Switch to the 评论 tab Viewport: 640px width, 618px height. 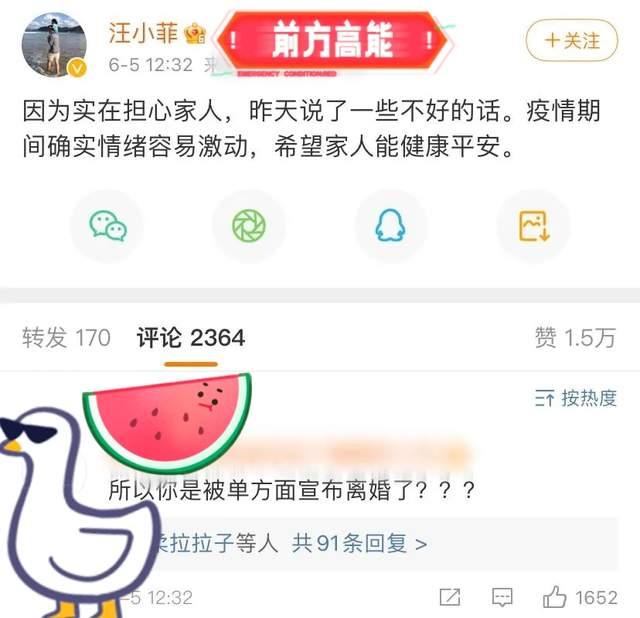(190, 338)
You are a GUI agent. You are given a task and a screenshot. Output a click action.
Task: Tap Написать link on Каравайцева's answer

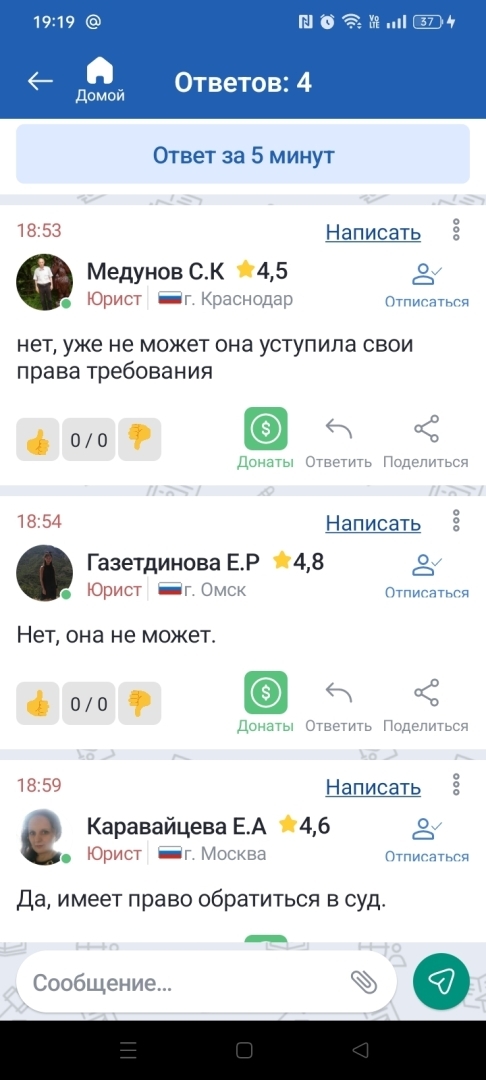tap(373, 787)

...

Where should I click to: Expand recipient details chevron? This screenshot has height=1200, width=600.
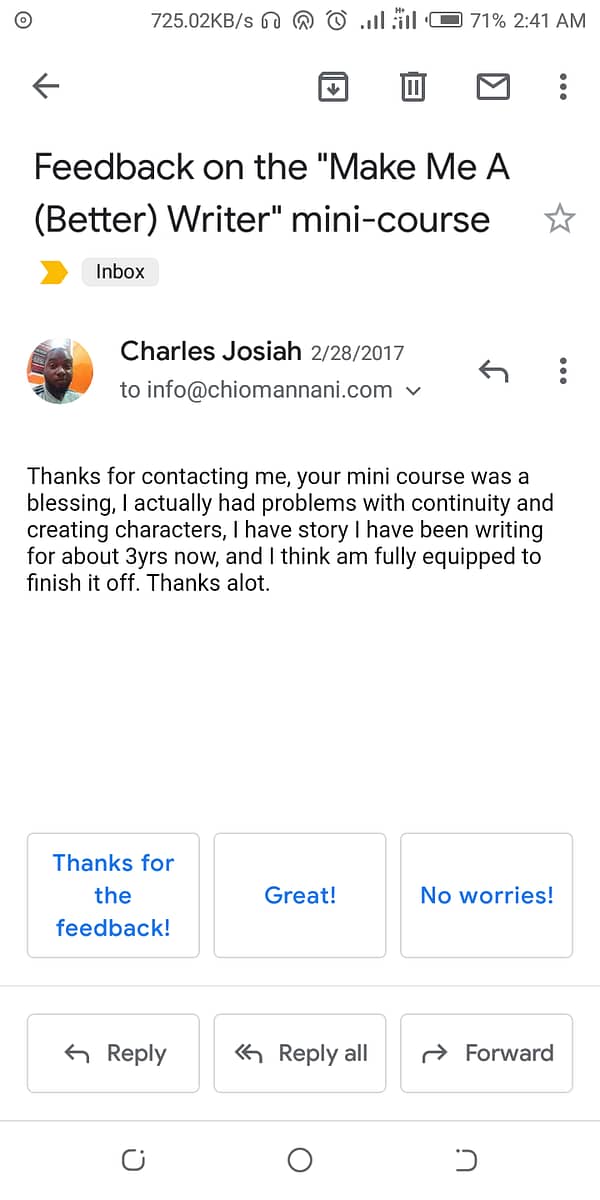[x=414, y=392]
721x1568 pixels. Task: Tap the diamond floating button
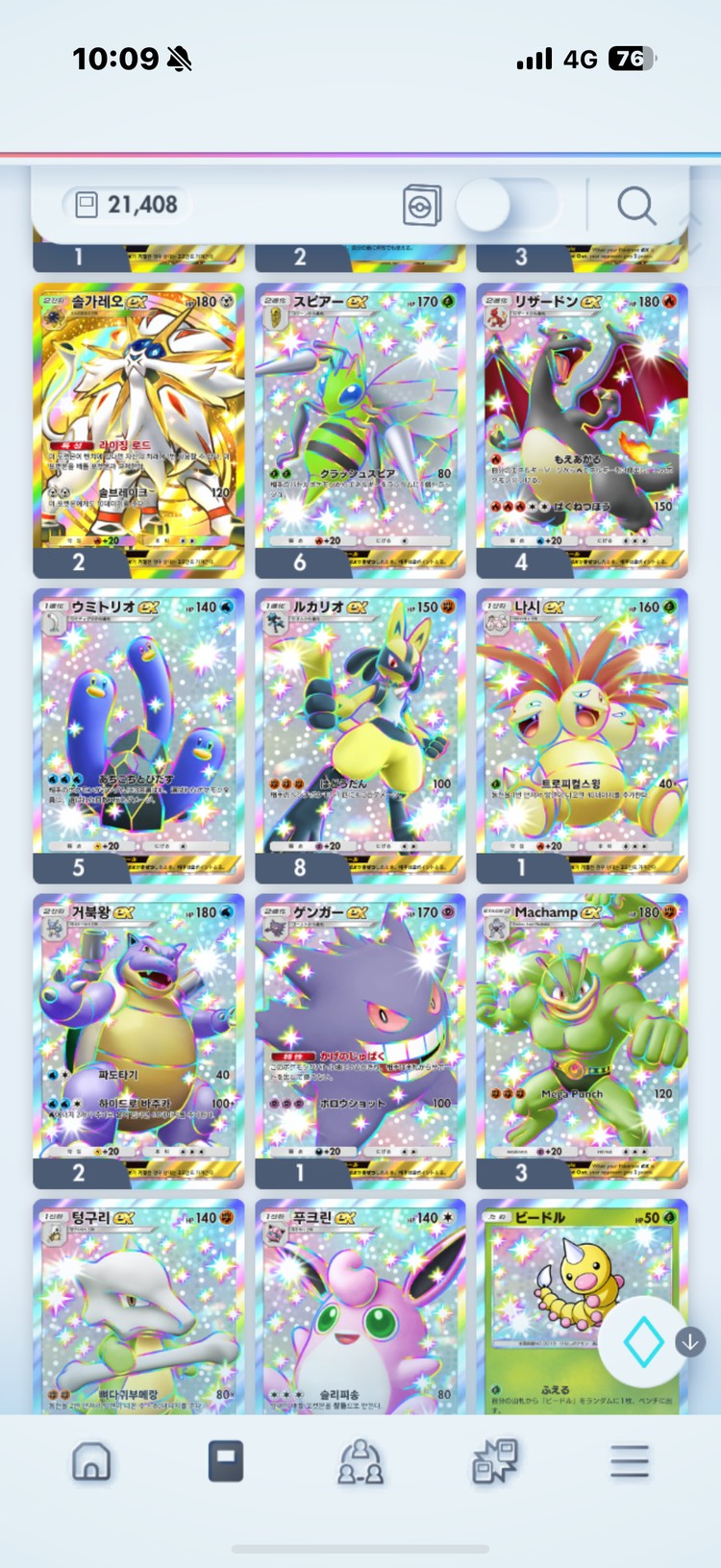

What to do – Recast the data between the lines holding "You are a GUI" and "tap(373, 787)", inclusive, as a two-column CSV with the headers prompt_text and click_answer. Give one row for each text and its answer, put each in a single quoted field with line breaks turned into spaces, and leave the pictures out.

Solution below –
prompt_text,click_answer
"You are a GUI agent. You are given a task and a screenshot. Output a click action. Task: Tap Написать link on Каравайцева's answer","tap(373, 787)"